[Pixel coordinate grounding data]
>>>>>

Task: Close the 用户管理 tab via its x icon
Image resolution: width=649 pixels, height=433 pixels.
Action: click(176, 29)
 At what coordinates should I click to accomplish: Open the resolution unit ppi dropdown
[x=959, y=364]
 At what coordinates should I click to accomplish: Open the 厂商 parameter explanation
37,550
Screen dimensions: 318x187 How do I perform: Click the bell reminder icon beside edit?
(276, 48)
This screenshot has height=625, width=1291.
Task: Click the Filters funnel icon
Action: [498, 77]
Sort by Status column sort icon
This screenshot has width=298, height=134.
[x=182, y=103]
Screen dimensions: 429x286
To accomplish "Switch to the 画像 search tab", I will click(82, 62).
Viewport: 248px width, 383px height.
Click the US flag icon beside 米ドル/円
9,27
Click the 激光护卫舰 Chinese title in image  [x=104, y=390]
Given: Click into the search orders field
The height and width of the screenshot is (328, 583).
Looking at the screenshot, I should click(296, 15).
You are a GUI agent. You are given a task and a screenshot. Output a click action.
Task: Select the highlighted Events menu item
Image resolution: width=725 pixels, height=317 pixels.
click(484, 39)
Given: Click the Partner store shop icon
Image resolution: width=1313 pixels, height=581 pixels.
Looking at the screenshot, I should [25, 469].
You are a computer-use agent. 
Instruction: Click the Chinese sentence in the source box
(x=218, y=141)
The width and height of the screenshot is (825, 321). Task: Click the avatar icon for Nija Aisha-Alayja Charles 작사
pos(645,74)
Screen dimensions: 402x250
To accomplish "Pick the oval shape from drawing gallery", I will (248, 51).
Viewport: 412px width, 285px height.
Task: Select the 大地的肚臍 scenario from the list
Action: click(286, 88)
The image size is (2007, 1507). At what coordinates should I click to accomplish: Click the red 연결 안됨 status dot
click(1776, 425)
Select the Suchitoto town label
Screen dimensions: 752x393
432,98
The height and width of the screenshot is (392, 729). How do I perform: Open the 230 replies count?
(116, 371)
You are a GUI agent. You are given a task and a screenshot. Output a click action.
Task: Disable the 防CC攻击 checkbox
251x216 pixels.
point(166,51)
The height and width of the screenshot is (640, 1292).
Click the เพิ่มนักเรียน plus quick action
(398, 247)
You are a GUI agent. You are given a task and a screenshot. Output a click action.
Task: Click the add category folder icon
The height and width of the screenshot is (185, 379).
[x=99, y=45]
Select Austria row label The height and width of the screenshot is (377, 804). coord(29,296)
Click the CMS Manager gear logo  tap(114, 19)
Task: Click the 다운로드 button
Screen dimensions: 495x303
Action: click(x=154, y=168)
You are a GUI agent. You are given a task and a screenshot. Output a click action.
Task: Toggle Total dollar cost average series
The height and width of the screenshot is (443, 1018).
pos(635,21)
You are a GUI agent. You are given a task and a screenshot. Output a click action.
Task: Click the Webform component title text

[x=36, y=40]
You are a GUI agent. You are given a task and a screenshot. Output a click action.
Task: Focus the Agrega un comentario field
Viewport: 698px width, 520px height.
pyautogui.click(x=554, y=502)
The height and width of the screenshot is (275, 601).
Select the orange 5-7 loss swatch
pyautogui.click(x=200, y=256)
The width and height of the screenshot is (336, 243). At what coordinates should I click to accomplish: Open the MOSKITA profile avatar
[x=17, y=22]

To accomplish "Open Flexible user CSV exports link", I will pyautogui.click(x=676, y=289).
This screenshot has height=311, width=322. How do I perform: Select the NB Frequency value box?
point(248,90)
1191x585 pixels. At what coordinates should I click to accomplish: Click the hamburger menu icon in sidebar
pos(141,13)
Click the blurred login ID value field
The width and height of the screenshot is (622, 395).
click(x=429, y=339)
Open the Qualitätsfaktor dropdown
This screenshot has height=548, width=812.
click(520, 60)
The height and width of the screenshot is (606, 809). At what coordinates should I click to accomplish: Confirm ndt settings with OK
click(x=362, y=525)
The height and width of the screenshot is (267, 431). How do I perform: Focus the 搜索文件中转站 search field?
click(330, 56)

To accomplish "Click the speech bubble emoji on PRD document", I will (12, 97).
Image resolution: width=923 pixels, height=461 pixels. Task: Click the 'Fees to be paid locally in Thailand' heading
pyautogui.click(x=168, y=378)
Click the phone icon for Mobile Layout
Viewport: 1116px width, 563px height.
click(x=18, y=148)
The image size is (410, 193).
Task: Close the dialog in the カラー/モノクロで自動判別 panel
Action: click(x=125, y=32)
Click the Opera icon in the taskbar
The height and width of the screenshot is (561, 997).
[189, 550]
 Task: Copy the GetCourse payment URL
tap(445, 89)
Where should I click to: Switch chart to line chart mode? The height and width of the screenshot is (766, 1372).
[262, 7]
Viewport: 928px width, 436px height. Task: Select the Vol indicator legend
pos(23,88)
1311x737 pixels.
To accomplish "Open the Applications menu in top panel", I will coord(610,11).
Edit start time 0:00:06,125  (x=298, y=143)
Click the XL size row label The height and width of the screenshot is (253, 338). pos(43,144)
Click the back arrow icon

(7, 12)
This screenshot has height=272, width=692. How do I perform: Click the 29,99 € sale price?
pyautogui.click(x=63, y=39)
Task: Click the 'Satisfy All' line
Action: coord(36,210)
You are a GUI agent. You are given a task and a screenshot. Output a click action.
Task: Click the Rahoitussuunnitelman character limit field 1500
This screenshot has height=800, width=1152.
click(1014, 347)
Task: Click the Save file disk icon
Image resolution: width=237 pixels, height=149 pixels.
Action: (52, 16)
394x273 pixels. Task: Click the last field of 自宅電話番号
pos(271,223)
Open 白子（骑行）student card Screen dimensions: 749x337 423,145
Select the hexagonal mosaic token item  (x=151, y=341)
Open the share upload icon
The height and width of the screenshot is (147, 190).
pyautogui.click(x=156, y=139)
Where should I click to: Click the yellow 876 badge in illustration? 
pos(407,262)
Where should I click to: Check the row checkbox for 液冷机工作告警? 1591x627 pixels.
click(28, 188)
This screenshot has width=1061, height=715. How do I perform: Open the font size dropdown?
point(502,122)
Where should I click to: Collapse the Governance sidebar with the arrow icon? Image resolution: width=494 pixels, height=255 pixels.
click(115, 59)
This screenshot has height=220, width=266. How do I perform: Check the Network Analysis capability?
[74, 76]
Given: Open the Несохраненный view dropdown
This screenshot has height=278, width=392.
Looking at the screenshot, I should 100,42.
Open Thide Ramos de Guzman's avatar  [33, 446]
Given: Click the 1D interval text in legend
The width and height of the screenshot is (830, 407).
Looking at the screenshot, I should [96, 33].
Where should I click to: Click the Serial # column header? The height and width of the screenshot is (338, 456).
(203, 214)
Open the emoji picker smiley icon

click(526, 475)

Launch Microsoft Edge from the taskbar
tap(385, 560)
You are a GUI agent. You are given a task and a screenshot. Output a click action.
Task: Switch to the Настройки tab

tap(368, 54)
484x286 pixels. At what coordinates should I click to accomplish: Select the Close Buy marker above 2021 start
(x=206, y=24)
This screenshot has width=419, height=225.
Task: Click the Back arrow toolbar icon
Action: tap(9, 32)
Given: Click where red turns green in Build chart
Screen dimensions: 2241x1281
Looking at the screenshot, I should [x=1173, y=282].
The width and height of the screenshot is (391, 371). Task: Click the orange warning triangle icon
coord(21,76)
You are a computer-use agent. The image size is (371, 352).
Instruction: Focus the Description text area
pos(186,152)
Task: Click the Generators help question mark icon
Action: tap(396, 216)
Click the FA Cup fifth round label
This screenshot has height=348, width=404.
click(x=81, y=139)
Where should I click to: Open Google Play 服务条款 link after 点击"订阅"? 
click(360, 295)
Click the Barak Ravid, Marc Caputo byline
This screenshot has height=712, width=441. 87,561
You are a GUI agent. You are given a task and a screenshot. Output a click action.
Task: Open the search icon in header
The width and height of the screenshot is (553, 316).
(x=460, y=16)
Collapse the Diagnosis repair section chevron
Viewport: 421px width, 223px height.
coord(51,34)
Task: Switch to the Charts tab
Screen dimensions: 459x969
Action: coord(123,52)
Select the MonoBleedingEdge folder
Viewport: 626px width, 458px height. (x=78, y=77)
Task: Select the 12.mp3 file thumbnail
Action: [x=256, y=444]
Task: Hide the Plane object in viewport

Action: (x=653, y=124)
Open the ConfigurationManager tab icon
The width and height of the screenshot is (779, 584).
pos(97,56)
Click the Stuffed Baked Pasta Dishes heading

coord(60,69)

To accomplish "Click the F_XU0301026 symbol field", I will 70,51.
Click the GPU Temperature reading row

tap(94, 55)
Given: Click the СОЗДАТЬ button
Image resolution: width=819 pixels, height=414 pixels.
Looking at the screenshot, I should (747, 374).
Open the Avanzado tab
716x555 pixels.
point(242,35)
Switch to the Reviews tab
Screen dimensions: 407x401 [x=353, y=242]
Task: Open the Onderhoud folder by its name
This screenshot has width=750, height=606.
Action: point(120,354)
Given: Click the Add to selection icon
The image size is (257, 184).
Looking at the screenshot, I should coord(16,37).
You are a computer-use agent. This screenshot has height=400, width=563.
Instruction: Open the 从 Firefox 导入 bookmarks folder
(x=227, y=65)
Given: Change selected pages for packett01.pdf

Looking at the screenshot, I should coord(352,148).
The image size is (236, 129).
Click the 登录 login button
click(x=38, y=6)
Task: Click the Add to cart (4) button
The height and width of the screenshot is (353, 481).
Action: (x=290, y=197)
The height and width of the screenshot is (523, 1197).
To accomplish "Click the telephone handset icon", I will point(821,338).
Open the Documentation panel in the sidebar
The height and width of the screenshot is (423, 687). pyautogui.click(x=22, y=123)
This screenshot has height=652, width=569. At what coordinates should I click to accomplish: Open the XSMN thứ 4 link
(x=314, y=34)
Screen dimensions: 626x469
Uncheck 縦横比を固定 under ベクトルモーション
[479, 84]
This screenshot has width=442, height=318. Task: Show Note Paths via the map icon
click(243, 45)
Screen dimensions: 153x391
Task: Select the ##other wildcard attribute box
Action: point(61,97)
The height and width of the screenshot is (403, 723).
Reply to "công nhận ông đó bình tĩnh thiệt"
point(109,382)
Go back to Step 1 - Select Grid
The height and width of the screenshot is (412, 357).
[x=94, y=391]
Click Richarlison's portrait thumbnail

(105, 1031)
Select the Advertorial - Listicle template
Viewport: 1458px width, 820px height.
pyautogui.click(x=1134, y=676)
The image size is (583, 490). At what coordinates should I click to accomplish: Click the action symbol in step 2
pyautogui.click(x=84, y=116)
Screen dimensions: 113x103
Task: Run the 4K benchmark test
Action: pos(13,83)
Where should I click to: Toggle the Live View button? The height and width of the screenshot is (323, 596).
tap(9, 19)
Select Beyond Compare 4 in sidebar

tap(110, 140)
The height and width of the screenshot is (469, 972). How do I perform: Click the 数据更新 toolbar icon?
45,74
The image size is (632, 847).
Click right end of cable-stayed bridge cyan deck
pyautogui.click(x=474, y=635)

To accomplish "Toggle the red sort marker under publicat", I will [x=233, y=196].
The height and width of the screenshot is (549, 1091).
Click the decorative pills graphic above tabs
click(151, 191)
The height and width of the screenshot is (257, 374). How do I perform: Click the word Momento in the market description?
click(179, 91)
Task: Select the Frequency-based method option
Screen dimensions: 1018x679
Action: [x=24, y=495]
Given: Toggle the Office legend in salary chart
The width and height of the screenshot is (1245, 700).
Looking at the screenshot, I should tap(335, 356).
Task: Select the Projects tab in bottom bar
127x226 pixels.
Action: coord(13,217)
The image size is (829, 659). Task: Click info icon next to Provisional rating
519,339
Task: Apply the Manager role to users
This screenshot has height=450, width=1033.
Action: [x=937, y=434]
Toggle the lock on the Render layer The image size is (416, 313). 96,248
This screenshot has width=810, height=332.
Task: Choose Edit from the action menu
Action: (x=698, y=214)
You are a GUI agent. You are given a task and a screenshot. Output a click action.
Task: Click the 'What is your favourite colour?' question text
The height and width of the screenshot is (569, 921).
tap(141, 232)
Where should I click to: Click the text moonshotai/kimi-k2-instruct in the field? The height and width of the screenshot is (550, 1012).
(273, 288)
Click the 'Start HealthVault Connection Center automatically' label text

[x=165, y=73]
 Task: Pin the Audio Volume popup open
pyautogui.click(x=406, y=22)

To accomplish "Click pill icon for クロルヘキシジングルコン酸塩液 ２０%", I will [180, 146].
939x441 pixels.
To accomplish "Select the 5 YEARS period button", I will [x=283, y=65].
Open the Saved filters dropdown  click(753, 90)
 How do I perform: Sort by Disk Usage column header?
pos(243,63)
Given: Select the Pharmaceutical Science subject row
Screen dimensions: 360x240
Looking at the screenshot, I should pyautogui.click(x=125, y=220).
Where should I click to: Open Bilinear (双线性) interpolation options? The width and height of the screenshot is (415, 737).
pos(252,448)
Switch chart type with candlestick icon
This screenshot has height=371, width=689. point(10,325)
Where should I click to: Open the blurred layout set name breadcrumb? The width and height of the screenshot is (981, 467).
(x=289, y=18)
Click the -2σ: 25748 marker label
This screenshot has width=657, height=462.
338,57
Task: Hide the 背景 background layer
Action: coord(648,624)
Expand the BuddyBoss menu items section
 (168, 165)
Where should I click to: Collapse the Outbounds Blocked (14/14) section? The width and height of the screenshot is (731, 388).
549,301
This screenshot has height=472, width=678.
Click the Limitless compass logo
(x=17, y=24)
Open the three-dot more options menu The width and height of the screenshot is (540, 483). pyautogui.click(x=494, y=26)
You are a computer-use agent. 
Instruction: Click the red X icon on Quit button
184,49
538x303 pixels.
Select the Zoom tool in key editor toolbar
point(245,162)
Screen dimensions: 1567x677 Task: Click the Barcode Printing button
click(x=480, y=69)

<<<<<

▸ What to produce
Count how many lines above contain the word "computer". Reply with the number alone.

▸ Written solution
4